Marker	Clone(s)	Fluorochrome(s)	Purpose of use	Surface/intracellular/intranuclear
CD45	D058-1283	BV786	Lineage	Surface
CD3	SP34-2	AF700, BV650	T cell marker	Surface
CD4	OKT4, L200	PE Cy7, BV510, BV711, BV786	T cell marker	Surface
CD8	RPAT8, SK1	PacBlue, BV510, BV605, BV711, BV786	T cell marker	Surface
CD206	19.2	PE Cy5	Macrophage exclusion	Surface
TCRVα7.2	3C10	BV421, BV605	MAIT cell marker	Surface
CCR5	J418F1	BV421	Chemokine/MAIT lung homing	Surface
CCR6	11A9	PE CF594, PE Cy7	Chemokine/gut homing	Surface
CD127	MB15-18C9	PE	IL-7 receptor	Surface
CXCR3	G025H7	PE Dazzle 594	Chemokine/MAIT lung homing	Surface
CCR7	FAB197F	FITC	Chemokine/lymph homing	Surface
CD28	CD28.2	APC, BV510	T cell memory	Surface
CD95	DX2	PE Cy5	T cell memory	Surface
T-Bet	4B10	BV605	Transcriptional marker	Intranuclear
Eomes	WD1928	PE Cy7	Transcriptional marker	Intranuclear
RORγT	AFKJS-9	PE	Transcriptional marker	Intranuclear
PLZF1	R17-809	PE CF594	Transcriptional marker	Intranuclear
Fox3P	150D	AF488, AF647	Transcriptional marker	Intranuclear
HLADR	G46-6	BV650	T cell activation	Surface
CD39	eBioA1 (A1)	FITC, PE Cy7	T cell activation	Surface
CD25	BC96, M-A251	PE, BV605	T cell activation	Surface
CD69	TP1.55.3	ECD	T cell activation	Surface
ki67	B56	AF647	T cell proliferation	Intracellular
TIGIT	MBSA43	FITC, PerCP EFluor710	T cell activation/exhaustion	Surface
PD1	EH12.2H7	BV605	T cell activation/exhaustion	Surface
IFNγ	4S.B3	FITC, BV510	Cytokine	Intracellular
TNFα	Mab11	AF700, PerCP Cy5.5	Cytokine	Intracellular
CD107a	H4A3	APC, BV605	Degranulation	Surface
LIVE/DEAD	–a	Near IR	Dead cell stain	--

–, indicates that there is no clone for that antibody and that it is not a surface, intranuclear, or intracellular marker, since it is used to exclude dead cells.

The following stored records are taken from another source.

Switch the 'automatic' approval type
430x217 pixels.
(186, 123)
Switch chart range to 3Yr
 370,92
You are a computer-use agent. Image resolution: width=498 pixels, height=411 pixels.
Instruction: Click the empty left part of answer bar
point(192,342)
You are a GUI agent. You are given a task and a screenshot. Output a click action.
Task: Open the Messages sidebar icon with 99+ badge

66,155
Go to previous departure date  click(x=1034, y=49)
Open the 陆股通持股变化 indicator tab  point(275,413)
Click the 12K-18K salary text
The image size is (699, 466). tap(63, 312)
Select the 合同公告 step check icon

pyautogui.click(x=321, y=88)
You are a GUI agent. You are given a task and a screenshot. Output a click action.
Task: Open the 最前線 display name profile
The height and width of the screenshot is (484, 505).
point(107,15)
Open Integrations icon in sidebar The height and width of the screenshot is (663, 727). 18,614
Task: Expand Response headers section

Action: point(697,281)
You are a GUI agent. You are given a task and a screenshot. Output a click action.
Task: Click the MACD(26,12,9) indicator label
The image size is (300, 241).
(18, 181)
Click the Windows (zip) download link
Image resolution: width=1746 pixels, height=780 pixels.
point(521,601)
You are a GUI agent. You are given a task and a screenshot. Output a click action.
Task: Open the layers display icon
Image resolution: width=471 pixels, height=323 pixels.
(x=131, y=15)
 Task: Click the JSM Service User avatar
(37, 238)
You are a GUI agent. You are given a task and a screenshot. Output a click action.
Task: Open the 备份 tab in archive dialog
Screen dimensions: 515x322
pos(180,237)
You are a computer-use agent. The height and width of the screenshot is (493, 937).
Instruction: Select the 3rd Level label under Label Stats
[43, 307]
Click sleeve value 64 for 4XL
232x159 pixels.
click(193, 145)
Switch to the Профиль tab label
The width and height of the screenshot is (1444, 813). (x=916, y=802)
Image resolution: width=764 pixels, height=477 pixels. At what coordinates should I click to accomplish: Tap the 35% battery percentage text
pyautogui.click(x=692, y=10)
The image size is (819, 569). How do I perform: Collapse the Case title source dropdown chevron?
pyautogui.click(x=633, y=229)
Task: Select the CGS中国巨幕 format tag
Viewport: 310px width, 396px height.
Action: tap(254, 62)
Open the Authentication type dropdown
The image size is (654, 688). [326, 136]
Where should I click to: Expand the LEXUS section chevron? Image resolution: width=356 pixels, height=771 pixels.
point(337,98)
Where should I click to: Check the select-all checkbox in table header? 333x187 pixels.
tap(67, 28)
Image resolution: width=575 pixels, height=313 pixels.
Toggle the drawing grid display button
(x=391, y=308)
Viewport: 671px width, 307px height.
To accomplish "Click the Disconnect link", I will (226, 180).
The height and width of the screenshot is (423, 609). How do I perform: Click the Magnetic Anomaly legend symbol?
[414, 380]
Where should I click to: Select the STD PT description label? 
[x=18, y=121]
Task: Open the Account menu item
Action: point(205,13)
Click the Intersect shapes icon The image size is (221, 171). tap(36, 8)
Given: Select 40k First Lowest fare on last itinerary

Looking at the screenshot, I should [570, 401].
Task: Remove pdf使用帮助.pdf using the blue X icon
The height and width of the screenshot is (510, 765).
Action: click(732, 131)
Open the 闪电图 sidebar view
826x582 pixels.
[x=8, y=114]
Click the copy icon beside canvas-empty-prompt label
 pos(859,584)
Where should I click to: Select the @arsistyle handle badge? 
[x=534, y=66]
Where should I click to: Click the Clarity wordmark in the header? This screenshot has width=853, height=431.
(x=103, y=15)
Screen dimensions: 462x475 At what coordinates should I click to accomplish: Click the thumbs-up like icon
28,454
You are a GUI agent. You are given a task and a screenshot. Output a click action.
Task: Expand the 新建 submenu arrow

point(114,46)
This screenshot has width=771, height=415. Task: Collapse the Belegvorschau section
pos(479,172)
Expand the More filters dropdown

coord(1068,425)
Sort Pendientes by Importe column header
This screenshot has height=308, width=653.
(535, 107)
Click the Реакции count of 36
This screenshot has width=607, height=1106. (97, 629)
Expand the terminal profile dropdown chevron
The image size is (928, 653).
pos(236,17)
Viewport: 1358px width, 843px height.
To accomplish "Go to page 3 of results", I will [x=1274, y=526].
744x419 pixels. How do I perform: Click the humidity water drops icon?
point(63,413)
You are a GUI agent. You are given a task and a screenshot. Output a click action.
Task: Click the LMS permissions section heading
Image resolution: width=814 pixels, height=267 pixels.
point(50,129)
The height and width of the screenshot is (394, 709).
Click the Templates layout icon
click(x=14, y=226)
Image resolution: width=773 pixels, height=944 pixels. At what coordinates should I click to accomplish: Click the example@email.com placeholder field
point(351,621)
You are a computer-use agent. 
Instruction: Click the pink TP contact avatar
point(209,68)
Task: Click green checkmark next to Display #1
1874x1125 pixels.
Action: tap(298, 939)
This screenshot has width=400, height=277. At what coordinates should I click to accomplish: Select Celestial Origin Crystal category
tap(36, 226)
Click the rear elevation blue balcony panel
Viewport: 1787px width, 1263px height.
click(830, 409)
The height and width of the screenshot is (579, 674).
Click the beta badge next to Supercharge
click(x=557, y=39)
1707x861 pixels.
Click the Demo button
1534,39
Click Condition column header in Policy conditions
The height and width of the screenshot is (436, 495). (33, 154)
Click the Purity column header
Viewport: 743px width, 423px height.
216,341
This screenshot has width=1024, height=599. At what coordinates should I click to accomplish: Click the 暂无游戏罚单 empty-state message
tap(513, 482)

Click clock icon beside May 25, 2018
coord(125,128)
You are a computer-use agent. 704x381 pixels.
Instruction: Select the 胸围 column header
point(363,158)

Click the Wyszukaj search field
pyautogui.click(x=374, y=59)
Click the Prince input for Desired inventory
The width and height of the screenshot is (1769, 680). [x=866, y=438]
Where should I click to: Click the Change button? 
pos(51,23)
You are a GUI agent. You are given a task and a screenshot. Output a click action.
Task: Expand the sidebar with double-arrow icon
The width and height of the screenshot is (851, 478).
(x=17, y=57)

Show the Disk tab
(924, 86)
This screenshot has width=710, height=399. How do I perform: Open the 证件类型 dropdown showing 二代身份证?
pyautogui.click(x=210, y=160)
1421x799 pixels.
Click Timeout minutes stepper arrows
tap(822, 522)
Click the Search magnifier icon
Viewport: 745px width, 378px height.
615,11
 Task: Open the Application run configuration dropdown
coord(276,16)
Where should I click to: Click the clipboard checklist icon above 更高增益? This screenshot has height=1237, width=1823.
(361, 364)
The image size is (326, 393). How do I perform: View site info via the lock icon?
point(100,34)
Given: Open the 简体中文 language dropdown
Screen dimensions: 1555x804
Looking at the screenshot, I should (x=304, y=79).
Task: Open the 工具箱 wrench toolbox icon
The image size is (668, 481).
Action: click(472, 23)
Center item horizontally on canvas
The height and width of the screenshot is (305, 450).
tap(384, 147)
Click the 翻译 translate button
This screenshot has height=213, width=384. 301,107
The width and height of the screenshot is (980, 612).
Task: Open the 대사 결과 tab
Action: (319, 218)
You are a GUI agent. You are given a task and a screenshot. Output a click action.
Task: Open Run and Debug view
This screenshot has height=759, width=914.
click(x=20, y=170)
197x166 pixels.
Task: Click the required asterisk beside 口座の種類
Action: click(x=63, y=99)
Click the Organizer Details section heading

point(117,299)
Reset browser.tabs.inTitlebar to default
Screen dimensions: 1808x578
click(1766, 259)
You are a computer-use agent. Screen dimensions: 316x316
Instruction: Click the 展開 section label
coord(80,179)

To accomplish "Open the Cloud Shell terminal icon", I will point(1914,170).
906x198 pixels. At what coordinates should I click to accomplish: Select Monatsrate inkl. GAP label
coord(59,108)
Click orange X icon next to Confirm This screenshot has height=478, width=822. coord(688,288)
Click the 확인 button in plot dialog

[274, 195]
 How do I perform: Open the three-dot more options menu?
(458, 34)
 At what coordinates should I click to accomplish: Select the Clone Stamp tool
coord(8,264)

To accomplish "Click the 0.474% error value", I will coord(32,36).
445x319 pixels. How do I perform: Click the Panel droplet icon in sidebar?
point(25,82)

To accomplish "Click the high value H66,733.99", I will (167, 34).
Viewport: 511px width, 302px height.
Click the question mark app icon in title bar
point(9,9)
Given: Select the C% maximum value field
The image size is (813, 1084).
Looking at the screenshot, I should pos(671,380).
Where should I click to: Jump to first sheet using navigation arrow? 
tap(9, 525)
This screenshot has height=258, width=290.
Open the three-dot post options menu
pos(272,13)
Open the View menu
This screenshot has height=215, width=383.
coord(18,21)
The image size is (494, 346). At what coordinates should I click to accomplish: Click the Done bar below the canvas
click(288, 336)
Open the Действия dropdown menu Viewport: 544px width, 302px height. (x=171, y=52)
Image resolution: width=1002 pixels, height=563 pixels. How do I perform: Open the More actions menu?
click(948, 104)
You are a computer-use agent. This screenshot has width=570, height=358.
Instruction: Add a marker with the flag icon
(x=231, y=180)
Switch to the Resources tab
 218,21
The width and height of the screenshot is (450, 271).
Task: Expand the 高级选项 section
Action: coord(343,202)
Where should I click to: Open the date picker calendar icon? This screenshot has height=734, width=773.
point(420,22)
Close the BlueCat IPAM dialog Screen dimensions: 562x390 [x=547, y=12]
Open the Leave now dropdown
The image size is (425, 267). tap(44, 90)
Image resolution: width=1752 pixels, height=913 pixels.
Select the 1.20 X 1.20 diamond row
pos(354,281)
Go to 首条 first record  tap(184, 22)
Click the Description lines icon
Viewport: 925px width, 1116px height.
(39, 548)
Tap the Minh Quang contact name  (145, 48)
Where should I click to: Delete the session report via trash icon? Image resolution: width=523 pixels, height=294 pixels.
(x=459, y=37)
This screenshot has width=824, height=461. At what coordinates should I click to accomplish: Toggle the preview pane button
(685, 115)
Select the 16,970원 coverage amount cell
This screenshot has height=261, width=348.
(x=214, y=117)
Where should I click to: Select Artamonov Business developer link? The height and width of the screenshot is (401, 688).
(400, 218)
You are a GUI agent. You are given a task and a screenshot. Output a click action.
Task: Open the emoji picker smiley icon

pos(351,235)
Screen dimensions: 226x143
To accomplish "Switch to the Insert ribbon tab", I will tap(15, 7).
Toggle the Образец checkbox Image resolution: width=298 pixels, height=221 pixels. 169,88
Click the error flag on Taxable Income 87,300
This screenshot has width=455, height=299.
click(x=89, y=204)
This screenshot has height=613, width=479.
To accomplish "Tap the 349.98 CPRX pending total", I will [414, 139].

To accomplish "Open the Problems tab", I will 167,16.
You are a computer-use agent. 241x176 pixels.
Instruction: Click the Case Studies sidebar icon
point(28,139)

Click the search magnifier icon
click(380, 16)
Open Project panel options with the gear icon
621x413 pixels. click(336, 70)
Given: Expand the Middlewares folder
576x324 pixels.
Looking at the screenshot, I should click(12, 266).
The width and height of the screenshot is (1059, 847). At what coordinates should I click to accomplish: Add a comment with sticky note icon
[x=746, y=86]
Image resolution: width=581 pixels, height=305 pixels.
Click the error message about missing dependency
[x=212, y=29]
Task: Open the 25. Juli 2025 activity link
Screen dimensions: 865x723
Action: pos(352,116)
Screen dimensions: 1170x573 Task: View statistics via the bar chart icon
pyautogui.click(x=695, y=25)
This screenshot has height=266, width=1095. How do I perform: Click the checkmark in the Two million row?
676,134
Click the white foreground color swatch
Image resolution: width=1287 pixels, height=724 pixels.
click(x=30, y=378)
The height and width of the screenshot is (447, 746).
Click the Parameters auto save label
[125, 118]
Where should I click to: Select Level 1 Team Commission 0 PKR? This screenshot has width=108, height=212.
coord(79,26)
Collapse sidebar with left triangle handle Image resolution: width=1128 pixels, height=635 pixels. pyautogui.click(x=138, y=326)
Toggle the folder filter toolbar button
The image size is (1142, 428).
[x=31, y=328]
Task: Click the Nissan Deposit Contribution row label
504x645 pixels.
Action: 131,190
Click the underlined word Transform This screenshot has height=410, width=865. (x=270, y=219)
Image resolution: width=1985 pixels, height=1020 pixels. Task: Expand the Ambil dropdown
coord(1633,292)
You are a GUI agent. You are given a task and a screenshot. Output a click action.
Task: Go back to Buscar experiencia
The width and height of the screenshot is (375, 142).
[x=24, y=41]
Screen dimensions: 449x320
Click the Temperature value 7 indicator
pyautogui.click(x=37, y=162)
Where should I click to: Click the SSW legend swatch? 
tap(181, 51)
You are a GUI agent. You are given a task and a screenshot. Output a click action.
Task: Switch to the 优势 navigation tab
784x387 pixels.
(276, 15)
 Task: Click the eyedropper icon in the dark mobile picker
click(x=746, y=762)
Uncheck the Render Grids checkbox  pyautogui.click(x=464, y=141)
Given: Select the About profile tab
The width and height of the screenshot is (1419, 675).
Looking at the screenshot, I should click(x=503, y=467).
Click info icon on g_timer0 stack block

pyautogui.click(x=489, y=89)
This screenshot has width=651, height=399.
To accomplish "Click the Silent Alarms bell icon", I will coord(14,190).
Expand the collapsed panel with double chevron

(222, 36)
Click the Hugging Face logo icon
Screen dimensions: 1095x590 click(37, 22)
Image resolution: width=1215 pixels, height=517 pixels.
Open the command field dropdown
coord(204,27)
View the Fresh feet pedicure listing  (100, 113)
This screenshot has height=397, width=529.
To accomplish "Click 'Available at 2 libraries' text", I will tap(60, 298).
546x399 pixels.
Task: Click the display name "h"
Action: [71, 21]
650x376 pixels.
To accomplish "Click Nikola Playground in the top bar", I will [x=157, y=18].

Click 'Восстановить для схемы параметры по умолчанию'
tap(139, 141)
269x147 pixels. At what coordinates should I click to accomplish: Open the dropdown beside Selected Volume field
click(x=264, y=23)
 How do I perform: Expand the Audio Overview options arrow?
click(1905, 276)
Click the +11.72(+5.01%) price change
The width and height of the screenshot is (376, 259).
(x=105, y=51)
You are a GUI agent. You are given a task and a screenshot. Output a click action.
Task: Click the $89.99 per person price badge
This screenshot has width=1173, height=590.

SIV viral RNA quantification.

Viral RNA was isolated from necropsy tissue homogenates by adding TRIzol and extracting RNA via a standard phenol-chloroform extraction. Viral RNA was quantified using a gag qPCR assay as previously described (49). Viable cell counts were determined from an aliquot of the same homogenate and used to calculate the SIV copies per cell. If the cell count was below the limit of detection of the hemocytometer, the limit of detection divided by two was used to approximate the value.

Mtb barcode sequencing.

Mtb genomic DNA was isolated as previously described (24). Following gDNA isolation, samples were quantified and diluted to 10 ng/μL. Samples were then amplified twice using 2x Q5 Master Mix (New England BioLabs) and two unique primer sets, one to add a molecular counter, and one to add the Illumina TruSeq adapter sequences. Primer sequences can be found in Table S3. Samples were then sequenced on an Illumina MiSeq using a 2 × 150 kit and v2 chemistry. A computational pipeline courtesy of MRC and the Fortune lab was used to determine barcode sequences. Barcode diversity was then determined using Simpson’s Diversity index, and comparisons between groups were done using Kruskal-Wallis with Dunn’s test for multiple comparisons. All figures were generated using Prism 8 and Adobe Illustrator 2019.

Statistical analysis.

All total CFU counts were transformed by adding 1 to account for sterile granulomas and LN tissues in log-scale graphs. Statistics were done using Prism 8. Comparisons between groups were done using either Mann-Whitney, for comparisons between two groups, or Kruskal-Wallis with Dunn’s test for multiple comparisons. Spearman correlation coefficients were calculated to determine relationships between variables.

Data availability.

All sequence data generated for this study is publicly available on the Sequence Read Archive under accession number PRJNA768113.